Inizia già da qui a delinearsi un percorso che sulla strada per Contention, viaggio che nel film di Daves era risolto in pochi minuti e qui diventa invece un on the road nel polveroso cantiere del West frontiera del progresso, passa per un paese costruito da migranti (gli orientali) e altri schiavi (i neri, assenti lontani del selvaggio ovest) a favore di colossi commerciali il cui interesse viene prima di quello della Storia e degli uomini (gli indiani, i migranti, le vittime di Wade, ma anche la propria stessa origine: la ferrovia è del Sud ma ha capitali del Nord) e di quello della gente comune, che come Evans ne è dipendente.
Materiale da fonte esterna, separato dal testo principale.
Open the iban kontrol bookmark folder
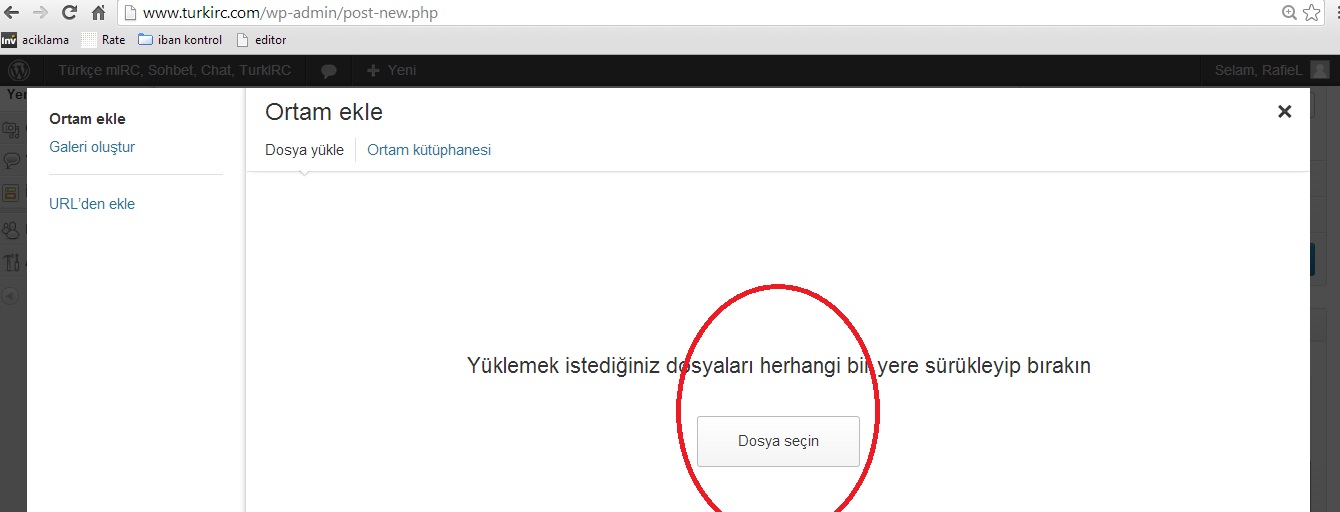The image size is (1340, 512). [x=180, y=40]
La determinazione e l'ostinazione del protagonista diventano dunque altro rispetto alla voglia di riscatto di un uomo ridotto quasi in povertà e desideroso di dimostrare qualcosa alla moglie (interpretata da Gretchen Mol; il loro dialogo prima della partenza per Contention condensa significativamente anche quello finale dell'originale) ed ai figli: diventa l'unica risposta coraggiosa e retta di un uomo semplice che cerca di preservare la propria dignità in un mondo che non ne ha rispetto. «La morale non c'entra un bel niente qui», dice lo scagnozzo della ferrovia interpretato da un Luke Wilson non accreditato. Alter ego di Evans può essere solo un criminale che come lui infine non scapperà di fronte al giusto (una giustizia che non è dell'autorità, che se ne lava le mani) quando ogni convenienza vorrebbe il contrario.
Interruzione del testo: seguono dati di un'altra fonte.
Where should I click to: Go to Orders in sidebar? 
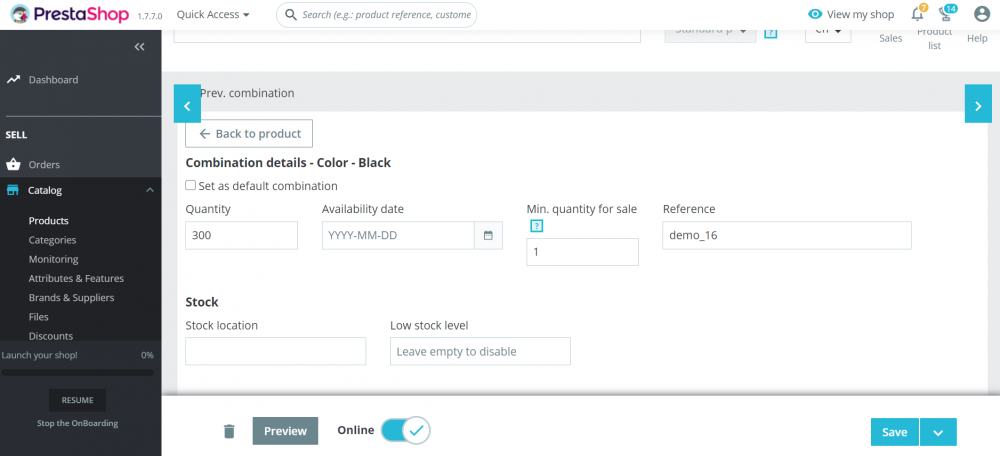44,165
Con una rinnovata tempra morale del racconto, la direzione di Mangold, regista che ha sempre dimostrato la sua indubbia abilità, può trovare l'ambiente ideale. Anche qui, la distanza da Daves è evidente nell'ottica disillusa che non è più idealmente al di sopra dei personaggi, per quanto meravigliosamente abile nel catturarne il pensiero e le motivazioni, ma è frantumata e posta alla loro altezza. La nuova idea di giusto che ha è quella di due uomini opposti non tanto l'uno all'altro quanto insieme opposti in nome di una comune innocenza.